Bu ilk kez yapılmıyor üstelik bu ülkede. Bunu başlatan, kimilerinin çok sevdiği ama Türkiye’ye ciddi zararlar vermiş kişiler içinde kesinlikle ilk beş te yer alacak olan Turgut Özal dır. Sonrasında beceriklilik oranlarına göre her başbakan olan, oy kaybı ve kaygısı yüzünden dış politikayı oy malzemesi yapmıştır. Ama bu kez biraz farklı. RTE, Abdullah Gül, Bülent Arınç, Kemal Unakıtan başta olmak üzere  AKP, yasal ve yasal olmayan tüm tabanı ve destekçileri Cumhuriyet tarihi boyunca Cumhuriyetin en cevval saldırganları oldular. Türkiye Cumhuriyeti tarihinin hiçbir döneminde bu kadar kötü şartlar yaşamadı; hiçbir zaman ! 
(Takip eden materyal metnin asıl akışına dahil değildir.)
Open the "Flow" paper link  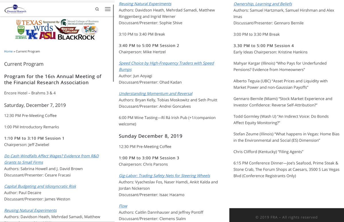(x=123, y=206)
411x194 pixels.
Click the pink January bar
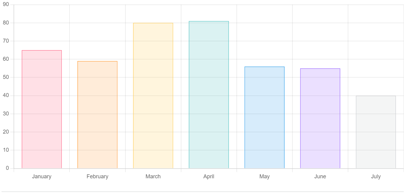click(x=42, y=109)

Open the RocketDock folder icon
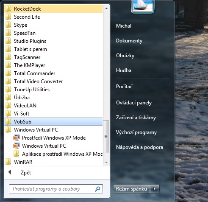click(8, 9)
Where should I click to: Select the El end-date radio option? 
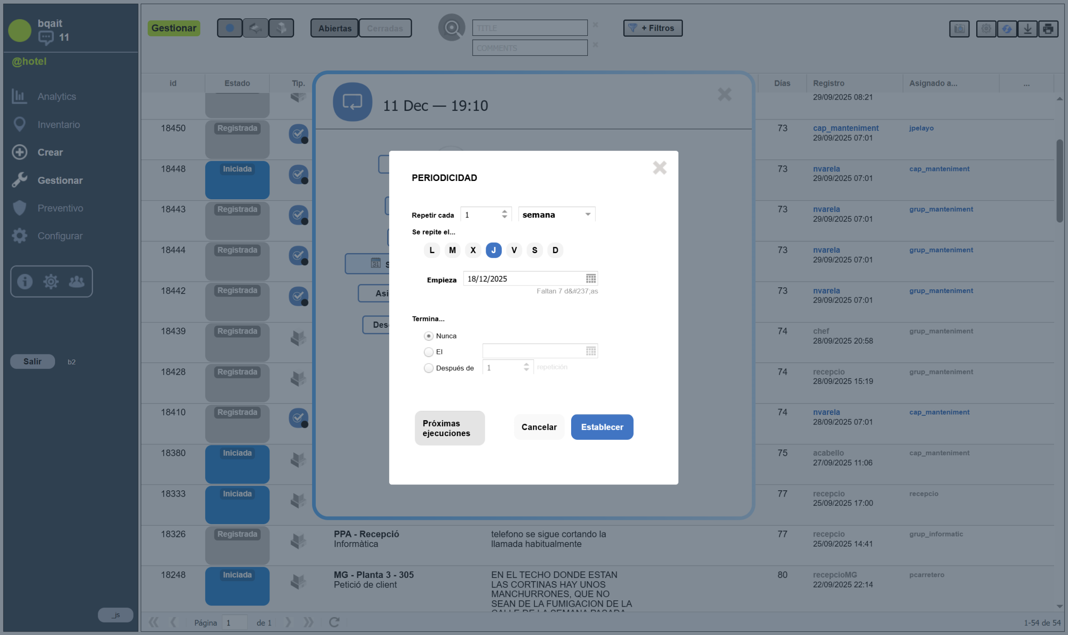pyautogui.click(x=428, y=352)
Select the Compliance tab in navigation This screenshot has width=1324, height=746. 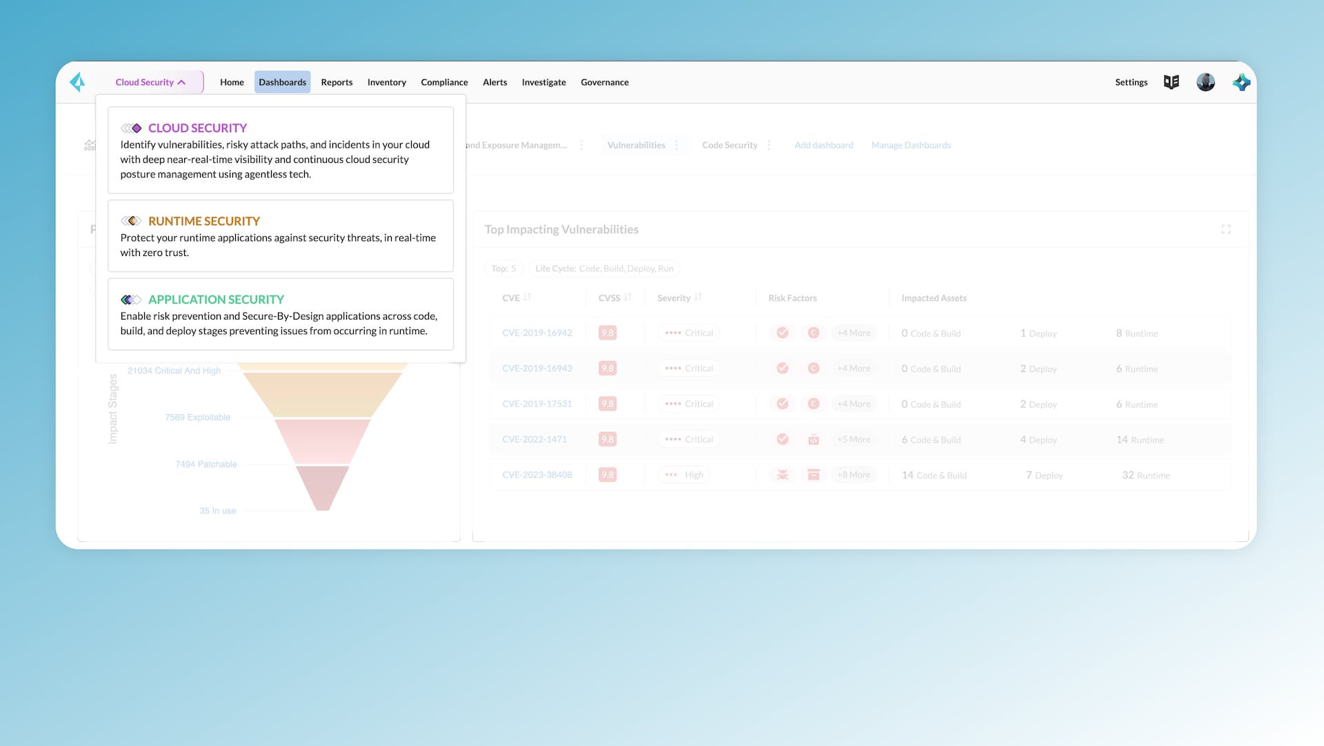click(445, 82)
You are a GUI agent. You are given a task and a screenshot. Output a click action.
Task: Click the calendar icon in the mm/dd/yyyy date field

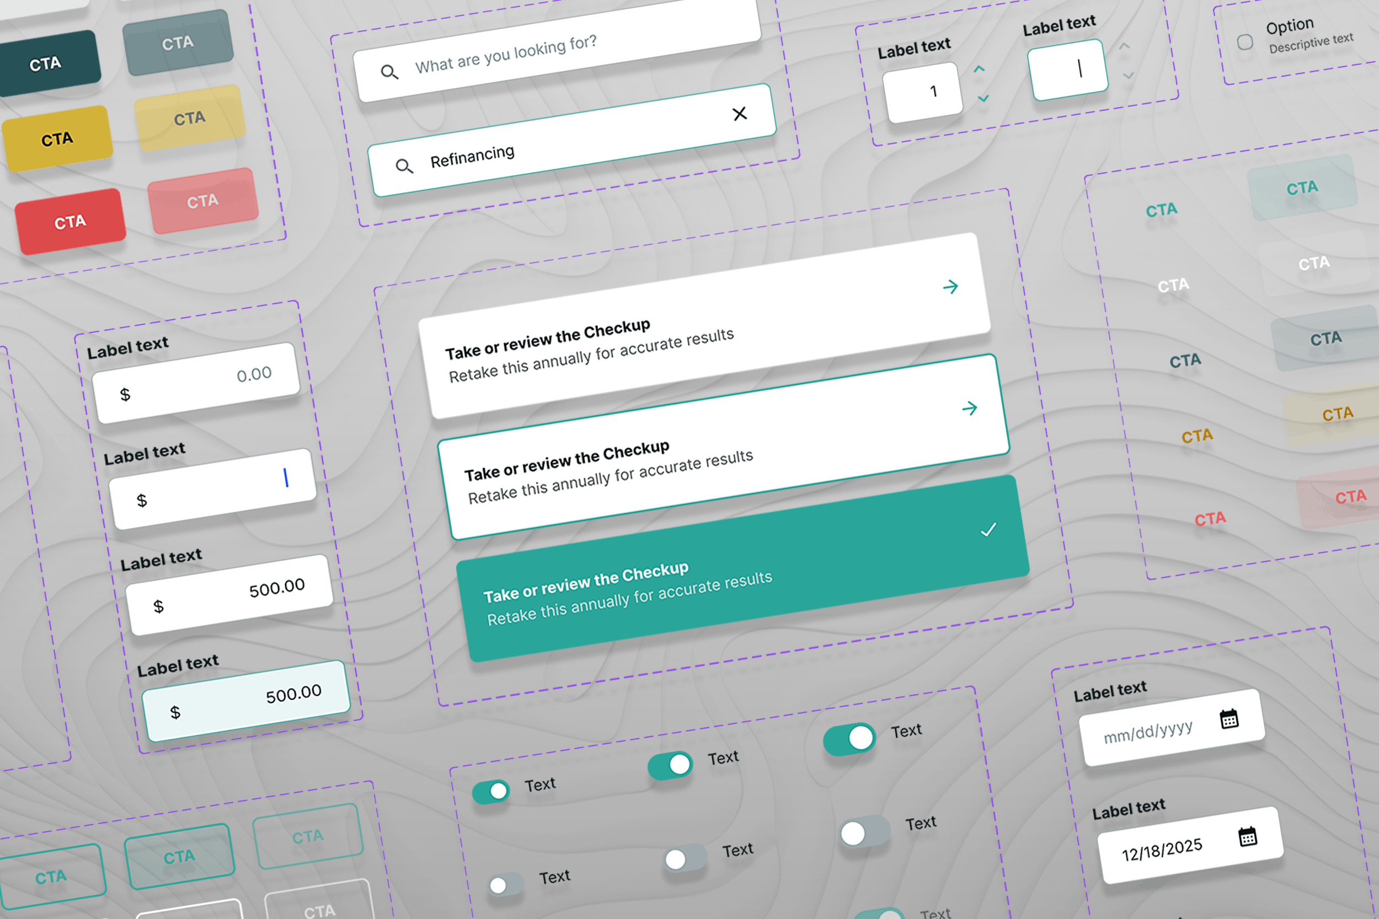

Ne oldu RTE o toplantıdan kalkıp gidince? Türkiye’nin onurumu korundu? Son 6 -7  yılda Türkiye Cumhuriyeti’ni oluşturan ve özellikle bu toplumun sac ayağı olarak bilinen limanlar, demir çelik fabrikaları, şeker fabrikaları, iletişim altyapısı olmayacak adamlara, olmayacak fiyatlara satılırken bu onur zedelenmedimi? Ya da dünyanın tek fatura yolsuzluğundan hüküm giymiş maliye bakamı “ anasını bile satarım” diyerek Türkiye’nin neyi var neyi yoksa sağa sola peşkeş çekerken, arada Başbakan gibi Cumhurbaşkanı gibi bulundukları mevkileri hazmettiklerine asla inanmadığım isimlerin T.C halkının vergileri ile oluşmuş hazineyi “ yerken-yedirirken” bu onur zedelenmedimi?   

Hadi diyelimki yaptın bir kahramanlık. Ne yani son 2 yıldır, dünyanın geleceğinin petrol değilde su pazarlığı üzerine olacağını gayet iyi bilen ve bu yüzden hem Kıbrıs’tan hemde Türkiye’nin güneydoğusundan  deli gibi toprak alan İsrail’liler toprak almaktan vazmı geçecekler? Türkiye’deki Yahudi sermayesi pılıyı pırtıyı toplayıp gidecekmi? Ne olacak? Ne değişecek? Koskoca bir HİÇBİRŞEY ! Ciğeri beş para etmez köşe yazarları, gazeteci müsveddeleri biraz bağırıp çağıracaklar, ortalık biraz bulanacak, RTE ve AKP istediğini alacak ve yaklaşık 1 ay sonra herşey unutulup gidecek ve benim bu güzel ülkem bu adamların elinde heba olup gitmeye devam edecek. 

Ben kesinlikle dengi değilim, bilyorum ama RTE’ye benden küçük bir tavsiye:

Atatürk’cülük oynamayın ! çünki Atatürk!cülük oynanmaz !

“geldikleri gibi giderler”, “ya istiklal ya ölüm”, “ben size ölmeyi emrediyorum” dediğinizde, söylediklerinizi gerçekleştirecek hem irade hemde öngörüye sahip olacaksınız. Bu da, ülkenin yoktan var olabilmek için dişini tırnağına takarak 80 yıl boyunca yaptıklarını, sırf birileri senden öyle yapmanı istedi diye har vurup harman savurarak olmaz. İsrail’in dünya yüzünde nasıl bir güce sahip olduğunu biliyoruz. Ekonomik olarak sıkıştırmaya kalksa nasıl karşı duracağız? Kör topal, iyi kötü ama bize ait bir ekonomimiz mi var? Sözümüzü kendimizce söyleyecek hangi güce sahibiz? Kasımpaşa külhanbeyliği neyi çözer? 

Attığın naradan başka birşey duymuyorsan, ben zaten boşa konuşuyorum demektir.